━━━ EXTRACTED INFORMATION

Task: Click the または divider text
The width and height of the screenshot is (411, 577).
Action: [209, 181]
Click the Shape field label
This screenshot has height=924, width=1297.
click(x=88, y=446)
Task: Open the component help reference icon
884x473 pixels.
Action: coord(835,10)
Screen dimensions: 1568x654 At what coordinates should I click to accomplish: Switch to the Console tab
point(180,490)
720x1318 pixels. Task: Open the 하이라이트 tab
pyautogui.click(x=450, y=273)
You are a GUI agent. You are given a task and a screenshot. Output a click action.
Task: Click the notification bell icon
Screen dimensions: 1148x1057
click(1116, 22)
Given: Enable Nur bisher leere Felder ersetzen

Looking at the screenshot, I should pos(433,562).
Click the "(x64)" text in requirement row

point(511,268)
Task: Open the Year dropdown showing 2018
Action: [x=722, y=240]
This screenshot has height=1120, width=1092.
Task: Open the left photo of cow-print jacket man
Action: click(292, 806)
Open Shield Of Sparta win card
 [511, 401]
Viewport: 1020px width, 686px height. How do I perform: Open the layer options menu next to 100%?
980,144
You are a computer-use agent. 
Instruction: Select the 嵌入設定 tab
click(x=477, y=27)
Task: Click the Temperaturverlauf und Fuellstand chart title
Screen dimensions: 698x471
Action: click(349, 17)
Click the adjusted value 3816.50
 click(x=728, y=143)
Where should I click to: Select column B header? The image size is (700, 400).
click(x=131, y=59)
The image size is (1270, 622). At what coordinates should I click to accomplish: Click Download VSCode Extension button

━━━━━━

* [WORK INSTRUCTION]
Please copy every line of the records above in which "icon" appears.

* [FINISHED TASK]
Task: Open the component help reference icon
Task: Click the notification bell icon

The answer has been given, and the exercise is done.